■ Problem requirements: What this exercise requires is a verbatim reproduction of the data below.

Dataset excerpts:
------------------------------------------------
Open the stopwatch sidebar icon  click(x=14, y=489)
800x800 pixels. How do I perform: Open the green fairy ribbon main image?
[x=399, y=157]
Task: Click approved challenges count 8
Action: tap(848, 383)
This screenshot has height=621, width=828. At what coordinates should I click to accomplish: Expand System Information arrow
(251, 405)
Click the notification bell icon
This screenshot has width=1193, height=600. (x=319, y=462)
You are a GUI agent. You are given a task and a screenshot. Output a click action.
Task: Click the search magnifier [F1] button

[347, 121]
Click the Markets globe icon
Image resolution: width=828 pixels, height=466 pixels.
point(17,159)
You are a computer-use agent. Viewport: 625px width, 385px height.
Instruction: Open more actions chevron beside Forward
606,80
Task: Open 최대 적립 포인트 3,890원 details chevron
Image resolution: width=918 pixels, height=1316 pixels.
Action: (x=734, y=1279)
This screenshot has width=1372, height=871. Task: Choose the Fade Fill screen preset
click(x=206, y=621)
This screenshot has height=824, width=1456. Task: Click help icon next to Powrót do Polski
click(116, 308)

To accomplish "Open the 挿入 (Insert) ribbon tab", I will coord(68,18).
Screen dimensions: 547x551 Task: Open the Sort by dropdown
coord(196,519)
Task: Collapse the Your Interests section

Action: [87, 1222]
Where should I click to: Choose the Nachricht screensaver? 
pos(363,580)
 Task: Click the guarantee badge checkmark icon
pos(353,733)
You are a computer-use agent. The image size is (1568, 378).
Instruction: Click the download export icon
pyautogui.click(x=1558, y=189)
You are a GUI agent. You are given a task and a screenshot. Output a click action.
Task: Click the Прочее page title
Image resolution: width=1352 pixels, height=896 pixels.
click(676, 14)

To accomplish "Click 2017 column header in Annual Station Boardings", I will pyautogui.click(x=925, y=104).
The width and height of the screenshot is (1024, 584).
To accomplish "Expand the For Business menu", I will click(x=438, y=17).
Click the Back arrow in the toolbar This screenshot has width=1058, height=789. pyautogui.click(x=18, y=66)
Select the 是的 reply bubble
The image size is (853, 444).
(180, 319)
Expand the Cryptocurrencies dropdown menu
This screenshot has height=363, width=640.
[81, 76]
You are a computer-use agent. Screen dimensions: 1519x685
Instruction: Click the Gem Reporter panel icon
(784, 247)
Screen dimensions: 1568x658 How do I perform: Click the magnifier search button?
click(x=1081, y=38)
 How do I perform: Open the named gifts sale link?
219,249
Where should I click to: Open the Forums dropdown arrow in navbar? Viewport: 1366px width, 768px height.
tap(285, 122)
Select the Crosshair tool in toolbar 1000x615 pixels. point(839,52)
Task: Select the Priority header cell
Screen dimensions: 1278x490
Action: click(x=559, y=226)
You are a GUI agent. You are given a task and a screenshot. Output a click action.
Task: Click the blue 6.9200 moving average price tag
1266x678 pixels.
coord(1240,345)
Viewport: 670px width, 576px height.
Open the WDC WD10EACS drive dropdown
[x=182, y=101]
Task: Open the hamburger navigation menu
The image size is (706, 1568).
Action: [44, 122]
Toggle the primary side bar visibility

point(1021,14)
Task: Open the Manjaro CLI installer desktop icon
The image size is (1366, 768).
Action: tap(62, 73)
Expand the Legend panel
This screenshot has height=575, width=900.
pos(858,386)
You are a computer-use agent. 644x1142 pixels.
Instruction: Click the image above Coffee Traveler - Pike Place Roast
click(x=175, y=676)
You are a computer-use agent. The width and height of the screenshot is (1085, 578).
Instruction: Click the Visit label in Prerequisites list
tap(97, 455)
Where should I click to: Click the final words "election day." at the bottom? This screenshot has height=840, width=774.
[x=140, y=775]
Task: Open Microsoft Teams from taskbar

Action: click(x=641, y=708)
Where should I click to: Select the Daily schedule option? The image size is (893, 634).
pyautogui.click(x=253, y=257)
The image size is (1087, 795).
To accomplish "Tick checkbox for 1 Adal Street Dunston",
------------------------------------------------
■ Answer to the exercise:
Open the stopwatch sidebar icon  click(x=14, y=489)
800x800 pixels. How do I perform: Open the green fairy ribbon main image?
[x=399, y=157]
Task: Click approved challenges count 8
Action: tap(848, 383)
This screenshot has height=621, width=828. At what coordinates should I click to accomplish: Expand System Information arrow
(251, 405)
Click the notification bell icon
This screenshot has width=1193, height=600. (x=319, y=462)
You are a GUI agent. You are given a task and a screenshot. Output a click action.
Task: Click the search magnifier [F1] button

[347, 121]
Click the Markets globe icon
Image resolution: width=828 pixels, height=466 pixels.
point(17,159)
You are a computer-use agent. Viewport: 625px width, 385px height.
Instruction: Open more actions chevron beside Forward
606,80
Task: Open 최대 적립 포인트 3,890원 details chevron
Image resolution: width=918 pixels, height=1316 pixels.
Action: (x=734, y=1279)
This screenshot has width=1372, height=871. Task: Choose the Fade Fill screen preset
click(x=206, y=621)
This screenshot has height=824, width=1456. Task: Click help icon next to Powrót do Polski
click(116, 308)

To accomplish "Open the 挿入 (Insert) ribbon tab", I will coord(68,18).
Screen dimensions: 547x551 Task: Open the Sort by dropdown
coord(196,519)
Task: Collapse the Your Interests section

Action: [87, 1222]
Where should I click to: Choose the Nachricht screensaver? 
pos(363,580)
 Task: Click the guarantee badge checkmark icon
pos(353,733)
You are a computer-use agent. The image size is (1568, 378).
Instruction: Click the download export icon
pyautogui.click(x=1558, y=189)
You are a GUI agent. You are given a task and a screenshot. Output a click action.
Task: Click the Прочее page title
Image resolution: width=1352 pixels, height=896 pixels.
click(676, 14)

To accomplish "Click 2017 column header in Annual Station Boardings", I will pyautogui.click(x=925, y=104).
The width and height of the screenshot is (1024, 584).
To accomplish "Expand the For Business menu", I will click(x=438, y=17).
Click the Back arrow in the toolbar This screenshot has width=1058, height=789. pyautogui.click(x=18, y=66)
Select the 是的 reply bubble
The image size is (853, 444).
(180, 319)
Expand the Cryptocurrencies dropdown menu
This screenshot has height=363, width=640.
[81, 76]
You are a computer-use agent. Screen dimensions: 1519x685
Instruction: Click the Gem Reporter panel icon
(784, 247)
Screen dimensions: 1568x658 How do I perform: Click the magnifier search button?
click(x=1081, y=38)
 How do I perform: Open the named gifts sale link?
219,249
Where should I click to: Open the Forums dropdown arrow in navbar? Viewport: 1366px width, 768px height.
tap(285, 122)
Select the Crosshair tool in toolbar 1000x615 pixels. point(839,52)
Task: Select the Priority header cell
Screen dimensions: 1278x490
Action: click(x=559, y=226)
You are a GUI agent. You are given a task and a screenshot. Output a click action.
Task: Click the blue 6.9200 moving average price tag
1266x678 pixels.
coord(1240,345)
Viewport: 670px width, 576px height.
Open the WDC WD10EACS drive dropdown
[x=182, y=101]
Task: Open the hamburger navigation menu
The image size is (706, 1568).
Action: [44, 122]
Toggle the primary side bar visibility

point(1021,14)
Task: Open the Manjaro CLI installer desktop icon
The image size is (1366, 768).
Action: tap(62, 73)
Expand the Legend panel
This screenshot has height=575, width=900.
pos(858,386)
You are a computer-use agent. 644x1142 pixels.
Instruction: Click the image above Coffee Traveler - Pike Place Roast
click(x=175, y=676)
You are a computer-use agent. The width and height of the screenshot is (1085, 578).
Instruction: Click the Visit label in Prerequisites list
tap(97, 455)
Where should I click to: Click the final words "election day." at the bottom? This screenshot has height=840, width=774.
[x=140, y=775]
Task: Open Microsoft Teams from taskbar

Action: click(x=641, y=708)
Where should I click to: Select the Daily schedule option? The image size is (893, 634).
pyautogui.click(x=253, y=257)
The image size is (1087, 795).
To accomplish "Tick checkbox for 1 Adal Street Dunston",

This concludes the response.